Inheritance introduces the viewer to Lauren Monroe (Lily Collins), criminal lawyer and daughter to wealthy businessman, Archer Monroe (Patrick Warburton). When a tragic accident takes Archer’s life, his family gathers to receive their portion of the inheritance. However, when Lauren receives a private letter from her deceased father, she quickly discovers that her true inheritance begins to uncover lies that may destroy her entire family.
Directed by Vaughn Stein (Terminal), Inheritance is a surprisingly entertaining ride into the family secrets that make us who we are, whether or not we are conscious of them. First time writer Matthew Kennedy creates an engaging web of intrigue that works well to draw the audience in as the mystery unravels. While Collins does a fairly good job of keeping the narrative moving as the conflicted lawyer Lauren, the true gem of the cast proves to be Simon Pegg’s performance as the mysterious Morgan Warner. Known for his comedic roles, Pegg clearly relishes the opportunity to play a character so wildly against type. With every panicked expression and painful story from his past, Pegg gives Morgan a sinister glance beneath his innocent smile that constantly questions his authenticity. Charismatic and flawed, Pegg’s performance as Morgan plays well off of the more stoic Lauren and infuses the film with the energy it needs.

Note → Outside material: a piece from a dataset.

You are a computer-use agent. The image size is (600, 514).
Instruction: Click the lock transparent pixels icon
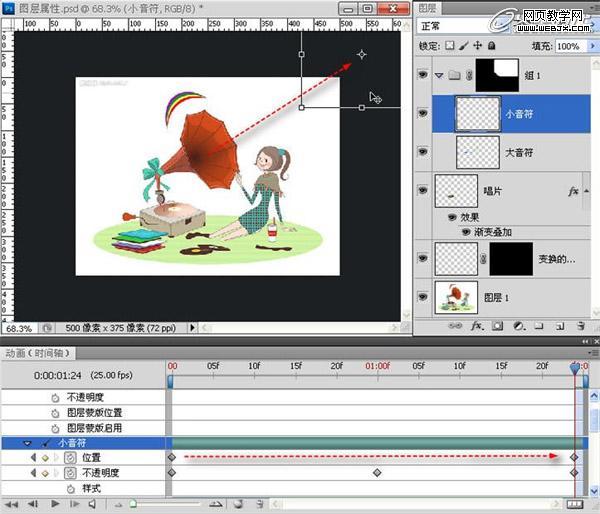pyautogui.click(x=450, y=47)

As the mystery begins to untangle, Inheritance speaks of the stories that we tell ourselves, especially in the midst of our privilege. As she delves into her family history, Lauren’s journey begins to expose secrets about her father’s past that she was never supposed to know. In leaving this trail of truth as her (literal) inheritance, her father also places an incredible burden upon her soul. Though she herself is innocent of his past sins, her image of him is shattered as she reprocesses her role in the family. More importantly, Lauren is also forced to examine whether or not she will keep his secrets buried or risk destroying her family with the truth. With her brother running for public office and her mother a well-known banker, Lauren recognizes that exposing the past will likely have devastating echoes in the present. For her, the real question of integrity becomes whether or not she values the privileges that her family currently enjoy over her conviction as a lawyer to speak the truth and own the past.
While Inheritance doesn’t always have the answers to these difficult moral questions, it does highlight the challenges that we can face when we must reconcile with the sins of our past, regardless of our own guilt. Lauren’s greatest concern seems to relate to whether or not the truth will disrupt her family’s lives as opposed to finding true justice for Morgan’s traumatic experience. (Additionally, with each dubious decision of her own, Lauren risks becoming more and more like her father in the process.) As a result, despite her seemingly noble intentions, Lauren reveals an inner self-absorption that threatens, not only her integrity, but the future of her family as well.
Filled with twists and turns, Inheritance proves to be fun escapism that enjoys playing with its audience. Willing to travel to dark places when it needs to, the film features enjoyable performances by its cast and builds an entertaining mystery that revels in the unknown secrets that lie in the shadows of our past..
Inheritance premiered on PVOD on June 2nd, 2020.